The stadium floor is poured concrete, which meant that it was virtually impossible to drum up excitement, as all fan sound was muffled even as it started. And the musical accompaniment was incompetent when it came to generating excitement. As a child of the 1960s, I was used to the Jane Jarvis Organ getting the crowd excited.
Perhaps most disappointing of all - were the Clothes Police.
Keep in mind, this was a sporting event. An OUTDOORS event. In 95 degree heat. It was not an Opera at Lincoln Center.
Guys at Football games arrive shirtless and paint their bodies with team colors or spell out words. When we went to Red Bull Stadium, we took our shirts off and waved them in the air in celebration of Cooper’s goals.
But at Citi Field? No way.
As I left my seat to get some beer, I was shirtless, but brought my shirt with me (just in case). As I somehow anticipated, one of the hundreds of security-conscious employees grabbed me and explained that I needed to wear a shirt. I decided to comply without a fight, and walked away, arranging my tank top over my head.
Security ran after me.
“You can put your shirt on in them restroom, or right here,” he commanded.
“I’m putting it on right here,” I responded, as I continued to walk and arrange my shirt. He followed me to make sure.

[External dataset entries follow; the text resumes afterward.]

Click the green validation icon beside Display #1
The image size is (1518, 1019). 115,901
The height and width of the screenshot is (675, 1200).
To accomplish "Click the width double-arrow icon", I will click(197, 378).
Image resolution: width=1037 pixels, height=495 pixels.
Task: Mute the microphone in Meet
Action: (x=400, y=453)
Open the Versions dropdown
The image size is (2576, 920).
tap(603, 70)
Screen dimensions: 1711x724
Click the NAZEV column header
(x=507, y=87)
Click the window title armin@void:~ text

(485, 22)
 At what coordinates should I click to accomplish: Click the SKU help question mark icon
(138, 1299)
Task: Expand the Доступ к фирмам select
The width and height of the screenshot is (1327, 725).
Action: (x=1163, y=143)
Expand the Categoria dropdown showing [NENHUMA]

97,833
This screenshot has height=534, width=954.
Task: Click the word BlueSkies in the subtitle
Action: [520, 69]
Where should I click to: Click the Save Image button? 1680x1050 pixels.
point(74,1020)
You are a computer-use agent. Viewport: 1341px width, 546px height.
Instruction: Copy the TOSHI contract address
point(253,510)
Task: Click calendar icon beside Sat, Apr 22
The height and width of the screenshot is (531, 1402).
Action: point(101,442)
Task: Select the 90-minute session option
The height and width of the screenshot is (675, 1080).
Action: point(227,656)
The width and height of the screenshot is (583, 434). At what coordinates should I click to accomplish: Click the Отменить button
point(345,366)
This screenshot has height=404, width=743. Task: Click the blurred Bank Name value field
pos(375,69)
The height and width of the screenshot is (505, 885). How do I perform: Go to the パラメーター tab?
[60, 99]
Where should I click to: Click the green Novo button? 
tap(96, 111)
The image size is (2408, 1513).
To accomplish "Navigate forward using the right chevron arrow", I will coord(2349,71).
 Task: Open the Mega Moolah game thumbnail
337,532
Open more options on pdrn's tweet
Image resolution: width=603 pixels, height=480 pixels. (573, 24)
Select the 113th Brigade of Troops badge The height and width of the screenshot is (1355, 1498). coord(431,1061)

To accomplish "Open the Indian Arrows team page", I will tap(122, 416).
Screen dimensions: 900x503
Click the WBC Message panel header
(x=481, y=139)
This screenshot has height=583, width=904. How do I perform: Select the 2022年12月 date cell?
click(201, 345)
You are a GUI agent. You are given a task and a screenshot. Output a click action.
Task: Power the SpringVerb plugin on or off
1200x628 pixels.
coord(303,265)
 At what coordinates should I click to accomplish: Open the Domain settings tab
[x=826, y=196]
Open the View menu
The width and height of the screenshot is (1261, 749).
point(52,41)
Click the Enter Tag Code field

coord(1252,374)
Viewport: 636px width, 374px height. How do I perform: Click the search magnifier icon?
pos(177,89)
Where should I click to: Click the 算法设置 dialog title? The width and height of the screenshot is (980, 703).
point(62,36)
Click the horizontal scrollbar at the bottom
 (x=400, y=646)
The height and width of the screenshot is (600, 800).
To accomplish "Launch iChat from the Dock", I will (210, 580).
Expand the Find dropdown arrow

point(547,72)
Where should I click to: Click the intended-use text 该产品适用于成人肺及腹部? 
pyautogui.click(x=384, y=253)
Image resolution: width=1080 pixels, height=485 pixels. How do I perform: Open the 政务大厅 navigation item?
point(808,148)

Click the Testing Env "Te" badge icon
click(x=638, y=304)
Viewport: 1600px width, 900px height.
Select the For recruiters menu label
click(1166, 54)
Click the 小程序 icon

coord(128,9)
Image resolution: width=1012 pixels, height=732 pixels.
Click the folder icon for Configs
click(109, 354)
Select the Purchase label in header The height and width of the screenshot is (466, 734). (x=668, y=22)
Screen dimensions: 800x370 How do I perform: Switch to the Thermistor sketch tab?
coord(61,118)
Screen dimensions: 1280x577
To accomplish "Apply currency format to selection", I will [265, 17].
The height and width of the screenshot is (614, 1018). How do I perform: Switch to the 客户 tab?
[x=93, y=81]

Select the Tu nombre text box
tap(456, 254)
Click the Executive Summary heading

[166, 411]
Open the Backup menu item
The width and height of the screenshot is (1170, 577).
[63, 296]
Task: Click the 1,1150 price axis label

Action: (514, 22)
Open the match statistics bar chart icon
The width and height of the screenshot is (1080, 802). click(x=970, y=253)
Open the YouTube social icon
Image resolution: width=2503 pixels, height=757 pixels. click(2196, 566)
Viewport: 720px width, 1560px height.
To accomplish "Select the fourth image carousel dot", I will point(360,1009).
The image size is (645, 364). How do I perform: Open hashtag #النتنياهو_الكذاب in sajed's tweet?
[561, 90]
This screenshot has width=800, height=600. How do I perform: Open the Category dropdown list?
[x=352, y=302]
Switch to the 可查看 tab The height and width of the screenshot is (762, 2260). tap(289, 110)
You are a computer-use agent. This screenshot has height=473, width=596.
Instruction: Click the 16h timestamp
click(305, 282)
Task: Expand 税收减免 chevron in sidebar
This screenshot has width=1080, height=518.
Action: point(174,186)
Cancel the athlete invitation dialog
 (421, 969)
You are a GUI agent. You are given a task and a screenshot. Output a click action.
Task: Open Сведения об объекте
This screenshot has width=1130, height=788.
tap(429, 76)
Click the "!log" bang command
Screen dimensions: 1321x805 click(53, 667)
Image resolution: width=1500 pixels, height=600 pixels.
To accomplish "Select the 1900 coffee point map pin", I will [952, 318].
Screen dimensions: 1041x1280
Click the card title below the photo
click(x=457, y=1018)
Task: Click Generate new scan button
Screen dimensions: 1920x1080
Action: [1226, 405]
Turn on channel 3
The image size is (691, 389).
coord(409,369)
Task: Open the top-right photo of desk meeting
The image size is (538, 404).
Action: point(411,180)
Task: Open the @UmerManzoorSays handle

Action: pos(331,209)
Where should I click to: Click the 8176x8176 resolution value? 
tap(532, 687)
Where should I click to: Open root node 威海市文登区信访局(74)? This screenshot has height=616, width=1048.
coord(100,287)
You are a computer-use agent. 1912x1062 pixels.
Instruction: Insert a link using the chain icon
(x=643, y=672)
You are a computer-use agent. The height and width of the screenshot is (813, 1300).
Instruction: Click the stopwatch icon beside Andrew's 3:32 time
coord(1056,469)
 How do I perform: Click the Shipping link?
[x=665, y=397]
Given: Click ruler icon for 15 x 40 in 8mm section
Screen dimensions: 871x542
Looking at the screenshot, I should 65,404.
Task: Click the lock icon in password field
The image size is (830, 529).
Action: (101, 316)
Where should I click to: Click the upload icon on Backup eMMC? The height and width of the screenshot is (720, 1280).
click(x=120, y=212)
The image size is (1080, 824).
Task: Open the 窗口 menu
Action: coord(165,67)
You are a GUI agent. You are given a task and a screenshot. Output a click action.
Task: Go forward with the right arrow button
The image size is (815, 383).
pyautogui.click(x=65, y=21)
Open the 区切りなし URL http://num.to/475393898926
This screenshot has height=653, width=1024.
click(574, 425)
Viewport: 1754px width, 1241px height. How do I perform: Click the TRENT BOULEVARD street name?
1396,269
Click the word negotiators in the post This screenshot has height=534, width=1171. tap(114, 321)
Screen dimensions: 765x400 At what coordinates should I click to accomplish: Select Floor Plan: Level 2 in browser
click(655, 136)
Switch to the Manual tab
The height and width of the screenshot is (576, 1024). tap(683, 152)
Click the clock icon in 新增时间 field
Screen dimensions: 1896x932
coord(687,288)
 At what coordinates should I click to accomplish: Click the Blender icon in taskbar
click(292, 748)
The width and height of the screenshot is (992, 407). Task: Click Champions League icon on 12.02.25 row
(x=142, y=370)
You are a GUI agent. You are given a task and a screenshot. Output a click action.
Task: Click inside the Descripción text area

Later in the stands, both my boyfriend and I removed our shirts in the 95 degree heat, with the sun bearing directly down upon us. We saw other guys in sections 404 and 435 taking their shirts off.
A Mets Security Goon came running into the stands to “require” us to wear shirts (in spite of the fact that our backs were against a wall, and no one was sitting next to us). 20 minutes after complying, a different security goon came to check that we were properly clothed. I learned later that Citi Field refuses admittance to anyone wearing a T-shirt that conveys what they feel is a ‘controversial’ message.’
After I got home, I received an email survey about my Citi Field experience. It asked if I was satisfied with the level of Security. The implication was that in security-conscious, paranoid New York, “Security” was a “good “ thing.
For me, it was like watching a game under the surveillance of a Corporate-driven Fascist State.
The comparison between these two stadiums was stark.
The difference was *not* in corporate financing: both were clearly corporately financed. The difference was in the perspective that both teams took towards their fan base, the freedom they afforded their fans to celebrate, the inclusion of their fans in their overall team drive towards success.
I am thinking, today, that I am glad I did not have that Mets tattoo inked on my calf. And that I can’t wait to see my next Red Bulls Game.